Phase I studies of central-memory-derived CD19 CAR T cell therapy following autologous HSCT in patients with B-cell NHL.

Publication Type:

Journal Article

Source:

Blood, Volume 127, Issue 24, p.2980-2990 (2016)

Abstract:

Myeloablative autologous hematopoietic stem cell transplantation (HSCT) is a mainstay of therapy for patients with relapsed intermediate-grade B-cell non-Hodgkin lymphoma (NHL); however, relapse rates are high. In two phase I studies designed to improve long-term remission rates, we administered adoptive T-cell immunotherapy post-HSCT, utilizing ex vivo-expanded autologous central-memory-enriched T cells (TCM) transduced with lentivirus expressing CD19-specific chimeric antigen receptors (CARs).
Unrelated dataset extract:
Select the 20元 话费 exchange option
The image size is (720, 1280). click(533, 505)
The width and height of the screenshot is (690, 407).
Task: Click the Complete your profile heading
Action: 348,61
We present results from two safety/feasibility studies, NHL1 and NHL2, investigating different T cell populations and CAR constructs. Engineered TCM-derived CD19-CAR T cells were infused 2 days post-HSCT at doses of 25-200 x10(6) in a single infusion. In the NHL1 protocol, eight patients safely received T cell products engineered from enriched CD8+ TCM subsets, expressing a first-generation CD19 CAR containing only the CD3ζ endodomain (CD19:ζ). Four of 8 patients (50% (95% CI [16%,84%]) were progression-free at 1 and 2 years. In the NHL2 protocol, eight patients safely received T cell products engineered from enriched CD4+ and CD8+ TCM subsets and expressing a second-generation CD19 CAR containing the CD28 and CD3ζ endodomains (CD19:28ζ). Six of 8 patients (75%, 95% CI [35%,97%]) were progression-free at 1 year. The CD4+/CD8+ TCM-derived CD19 CAR T cells (NHL2) exhibited improvement in CAR T cell expansion; however, persistence was ≤28 days, similar to that seen by others using CD28 CARs. Neither cytokine release syndrome nor delayed hematopoietic engraftment was observed in either trial. These data demonstrate the safety and feasibility of CD19 CAR TCM therapy post-HSCT. Trials were registered at clinicaltrials.gov as NCT01318317 and NCT01815749.